── INPUT MATERIAL ──

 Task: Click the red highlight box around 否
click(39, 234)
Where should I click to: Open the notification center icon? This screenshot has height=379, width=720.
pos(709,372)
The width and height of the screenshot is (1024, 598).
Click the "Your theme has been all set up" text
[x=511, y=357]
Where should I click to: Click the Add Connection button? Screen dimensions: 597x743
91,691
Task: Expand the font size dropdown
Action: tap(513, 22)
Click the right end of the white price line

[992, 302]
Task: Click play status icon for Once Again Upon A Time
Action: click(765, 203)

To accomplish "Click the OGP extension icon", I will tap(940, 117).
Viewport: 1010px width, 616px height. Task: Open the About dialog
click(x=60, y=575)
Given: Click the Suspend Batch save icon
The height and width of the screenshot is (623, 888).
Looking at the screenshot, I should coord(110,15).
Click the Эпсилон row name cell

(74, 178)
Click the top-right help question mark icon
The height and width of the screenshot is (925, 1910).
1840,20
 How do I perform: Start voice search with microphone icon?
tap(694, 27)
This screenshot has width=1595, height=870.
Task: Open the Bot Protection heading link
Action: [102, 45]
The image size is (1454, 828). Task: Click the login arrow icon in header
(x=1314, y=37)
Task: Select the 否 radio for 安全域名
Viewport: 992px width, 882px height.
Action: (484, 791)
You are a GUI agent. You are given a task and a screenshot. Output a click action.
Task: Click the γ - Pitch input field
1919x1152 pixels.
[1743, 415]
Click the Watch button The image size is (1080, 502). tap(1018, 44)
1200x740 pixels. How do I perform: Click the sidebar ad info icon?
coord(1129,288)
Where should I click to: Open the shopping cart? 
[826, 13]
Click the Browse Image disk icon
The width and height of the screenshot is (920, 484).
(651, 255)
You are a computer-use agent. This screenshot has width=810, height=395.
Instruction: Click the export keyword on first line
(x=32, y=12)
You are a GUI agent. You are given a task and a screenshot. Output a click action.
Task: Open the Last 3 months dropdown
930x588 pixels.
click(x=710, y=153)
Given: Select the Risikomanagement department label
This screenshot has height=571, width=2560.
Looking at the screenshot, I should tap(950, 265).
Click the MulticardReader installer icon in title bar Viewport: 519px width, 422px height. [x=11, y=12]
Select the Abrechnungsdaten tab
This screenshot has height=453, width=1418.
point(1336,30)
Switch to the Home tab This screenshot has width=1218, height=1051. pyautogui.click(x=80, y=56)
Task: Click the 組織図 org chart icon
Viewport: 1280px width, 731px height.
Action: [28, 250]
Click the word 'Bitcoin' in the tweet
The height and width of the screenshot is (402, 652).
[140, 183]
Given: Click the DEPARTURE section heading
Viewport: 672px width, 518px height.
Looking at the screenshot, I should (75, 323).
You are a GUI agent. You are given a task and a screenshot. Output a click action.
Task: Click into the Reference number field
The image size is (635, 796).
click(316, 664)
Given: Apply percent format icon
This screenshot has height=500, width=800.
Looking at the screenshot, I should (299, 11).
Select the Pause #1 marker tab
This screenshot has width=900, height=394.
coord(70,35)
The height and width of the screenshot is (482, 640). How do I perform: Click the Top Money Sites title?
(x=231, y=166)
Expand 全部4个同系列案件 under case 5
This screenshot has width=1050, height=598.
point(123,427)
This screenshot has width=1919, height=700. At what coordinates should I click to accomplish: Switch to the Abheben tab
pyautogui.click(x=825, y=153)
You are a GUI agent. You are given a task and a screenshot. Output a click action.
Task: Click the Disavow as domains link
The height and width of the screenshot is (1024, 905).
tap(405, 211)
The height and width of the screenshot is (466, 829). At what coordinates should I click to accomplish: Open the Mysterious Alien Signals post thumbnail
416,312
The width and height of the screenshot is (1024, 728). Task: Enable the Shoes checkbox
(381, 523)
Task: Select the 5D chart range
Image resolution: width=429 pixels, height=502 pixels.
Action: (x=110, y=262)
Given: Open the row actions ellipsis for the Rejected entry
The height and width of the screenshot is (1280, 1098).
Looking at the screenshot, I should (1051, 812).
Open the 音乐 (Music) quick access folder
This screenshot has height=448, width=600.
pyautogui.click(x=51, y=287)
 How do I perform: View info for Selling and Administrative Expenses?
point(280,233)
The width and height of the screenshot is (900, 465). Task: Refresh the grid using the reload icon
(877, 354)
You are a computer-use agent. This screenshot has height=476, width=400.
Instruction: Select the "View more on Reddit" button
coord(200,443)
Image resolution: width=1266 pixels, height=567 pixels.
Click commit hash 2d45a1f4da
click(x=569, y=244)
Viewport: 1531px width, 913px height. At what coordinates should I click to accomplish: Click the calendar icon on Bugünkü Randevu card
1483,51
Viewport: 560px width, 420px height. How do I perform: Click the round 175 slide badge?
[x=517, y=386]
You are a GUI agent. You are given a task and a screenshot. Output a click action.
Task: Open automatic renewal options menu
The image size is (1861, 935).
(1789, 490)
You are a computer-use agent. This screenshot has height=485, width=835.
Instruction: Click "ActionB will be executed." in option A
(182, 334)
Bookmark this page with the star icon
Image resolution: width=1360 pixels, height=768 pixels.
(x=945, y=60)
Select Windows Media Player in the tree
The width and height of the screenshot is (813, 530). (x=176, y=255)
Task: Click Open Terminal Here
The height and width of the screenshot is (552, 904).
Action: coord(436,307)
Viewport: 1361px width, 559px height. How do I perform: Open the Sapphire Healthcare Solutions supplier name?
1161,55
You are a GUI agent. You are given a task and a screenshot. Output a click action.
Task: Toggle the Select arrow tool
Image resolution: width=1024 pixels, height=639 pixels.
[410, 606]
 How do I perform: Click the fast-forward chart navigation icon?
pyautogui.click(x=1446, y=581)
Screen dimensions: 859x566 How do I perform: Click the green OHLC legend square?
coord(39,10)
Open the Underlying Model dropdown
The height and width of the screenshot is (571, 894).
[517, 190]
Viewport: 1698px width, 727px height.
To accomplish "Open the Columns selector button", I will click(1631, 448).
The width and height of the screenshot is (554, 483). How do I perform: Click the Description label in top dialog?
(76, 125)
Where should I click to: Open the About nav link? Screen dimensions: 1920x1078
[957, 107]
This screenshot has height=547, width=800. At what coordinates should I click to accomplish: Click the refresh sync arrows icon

───

**WORK ITEM**
Retype each line of the data exactly as it reads.

**EXERCISE RESPONSE**
 Task: Click the red highlight box around 否
click(39, 234)
Where should I click to: Open the notification center icon? This screenshot has height=379, width=720.
pos(709,372)
The width and height of the screenshot is (1024, 598).
Click the "Your theme has been all set up" text
[x=511, y=357]
Where should I click to: Click the Add Connection button? Screen dimensions: 597x743
91,691
Task: Expand the font size dropdown
Action: tap(513, 22)
Click the right end of the white price line

[992, 302]
Task: Click play status icon for Once Again Upon A Time
Action: click(765, 203)

To accomplish "Click the OGP extension icon", I will tap(940, 117).
Viewport: 1010px width, 616px height. Task: Open the About dialog
click(x=60, y=575)
Given: Click the Suspend Batch save icon
The height and width of the screenshot is (623, 888).
Looking at the screenshot, I should coord(110,15).
Click the Эпсилон row name cell

(74, 178)
Click the top-right help question mark icon
The height and width of the screenshot is (925, 1910).
1840,20
 How do I perform: Start voice search with microphone icon?
tap(694, 27)
This screenshot has width=1595, height=870.
Task: Open the Bot Protection heading link
Action: [102, 45]
The image size is (1454, 828). Task: Click the login arrow icon in header
(x=1314, y=37)
Task: Select the 否 radio for 安全域名
Viewport: 992px width, 882px height.
Action: (484, 791)
You are a GUI agent. You are given a task and a screenshot. Output a click action.
Task: Click the γ - Pitch input field
1919x1152 pixels.
[1743, 415]
Click the Watch button The image size is (1080, 502). tap(1018, 44)
1200x740 pixels. How do I perform: Click the sidebar ad info icon?
coord(1129,288)
Where should I click to: Open the shopping cart? 
[826, 13]
Click the Browse Image disk icon
The width and height of the screenshot is (920, 484).
(651, 255)
You are a computer-use agent. This screenshot has width=810, height=395.
Instruction: Click the export keyword on first line
(x=32, y=12)
You are a GUI agent. You are given a task and a screenshot. Output a click action.
Task: Open the Last 3 months dropdown
930x588 pixels.
click(x=710, y=153)
Given: Select the Risikomanagement department label
This screenshot has height=571, width=2560.
Looking at the screenshot, I should tap(950, 265).
Click the MulticardReader installer icon in title bar Viewport: 519px width, 422px height. [x=11, y=12]
Select the Abrechnungsdaten tab
This screenshot has height=453, width=1418.
point(1336,30)
Switch to the Home tab This screenshot has width=1218, height=1051. pyautogui.click(x=80, y=56)
Task: Click the 組織図 org chart icon
Viewport: 1280px width, 731px height.
Action: [28, 250]
Click the word 'Bitcoin' in the tweet
The height and width of the screenshot is (402, 652).
[140, 183]
Given: Click the DEPARTURE section heading
Viewport: 672px width, 518px height.
Looking at the screenshot, I should (75, 323).
You are a GUI agent. You are given a task and a screenshot. Output a click action.
Task: Click into the Reference number field
The image size is (635, 796).
click(316, 664)
Given: Apply percent format icon
This screenshot has height=500, width=800.
Looking at the screenshot, I should (299, 11).
Select the Pause #1 marker tab
This screenshot has width=900, height=394.
coord(70,35)
The height and width of the screenshot is (482, 640). How do I perform: Click the Top Money Sites title?
(x=231, y=166)
Expand 全部4个同系列案件 under case 5
This screenshot has width=1050, height=598.
point(123,427)
This screenshot has width=1919, height=700. At what coordinates should I click to accomplish: Switch to the Abheben tab
pyautogui.click(x=825, y=153)
You are a GUI agent. You are given a task and a screenshot. Output a click action.
Task: Click the Disavow as domains link
The height and width of the screenshot is (1024, 905).
tap(405, 211)
The height and width of the screenshot is (466, 829). At what coordinates should I click to accomplish: Open the Mysterious Alien Signals post thumbnail
416,312
The width and height of the screenshot is (1024, 728). Task: Enable the Shoes checkbox
(381, 523)
Task: Select the 5D chart range
Image resolution: width=429 pixels, height=502 pixels.
Action: (x=110, y=262)
Given: Open the row actions ellipsis for the Rejected entry
The height and width of the screenshot is (1280, 1098).
Looking at the screenshot, I should (1051, 812).
Open the 音乐 (Music) quick access folder
This screenshot has height=448, width=600.
pyautogui.click(x=51, y=287)
 How do I perform: View info for Selling and Administrative Expenses?
point(280,233)
The width and height of the screenshot is (900, 465). Task: Refresh the grid using the reload icon
(877, 354)
You are a computer-use agent. This screenshot has height=476, width=400.
Instruction: Select the "View more on Reddit" button
coord(200,443)
Image resolution: width=1266 pixels, height=567 pixels.
Click commit hash 2d45a1f4da
click(x=569, y=244)
Viewport: 1531px width, 913px height. At what coordinates should I click to accomplish: Click the calendar icon on Bugünkü Randevu card
1483,51
Viewport: 560px width, 420px height. How do I perform: Click the round 175 slide badge?
[x=517, y=386]
You are a GUI agent. You are given a task and a screenshot. Output a click action.
Task: Open automatic renewal options menu
The image size is (1861, 935).
(1789, 490)
You are a computer-use agent. This screenshot has height=485, width=835.
Instruction: Click "ActionB will be executed." in option A
(182, 334)
Bookmark this page with the star icon
Image resolution: width=1360 pixels, height=768 pixels.
(x=945, y=60)
Select Windows Media Player in the tree
The width and height of the screenshot is (813, 530). (x=176, y=255)
Task: Click Open Terminal Here
The height and width of the screenshot is (552, 904).
Action: coord(436,307)
Viewport: 1361px width, 559px height. How do I perform: Open the Sapphire Healthcare Solutions supplier name?
1161,55
You are a GUI agent. You are given a task and a screenshot. Output a click action.
Task: Toggle the Select arrow tool
Image resolution: width=1024 pixels, height=639 pixels.
[410, 606]
 How do I perform: Click the fast-forward chart navigation icon?
pyautogui.click(x=1446, y=581)
Screen dimensions: 859x566 How do I perform: Click the green OHLC legend square?
coord(39,10)
Open the Underlying Model dropdown
The height and width of the screenshot is (571, 894).
[517, 190]
Viewport: 1698px width, 727px height.
To accomplish "Open the Columns selector button", I will click(1631, 448).
The width and height of the screenshot is (554, 483). How do I perform: Click the Description label in top dialog?
(76, 125)
Where should I click to: Open the About nav link? Screen dimensions: 1920x1078
[957, 107]
This screenshot has height=547, width=800. At what coordinates should I click to accomplish: Click the refresh sync arrows icon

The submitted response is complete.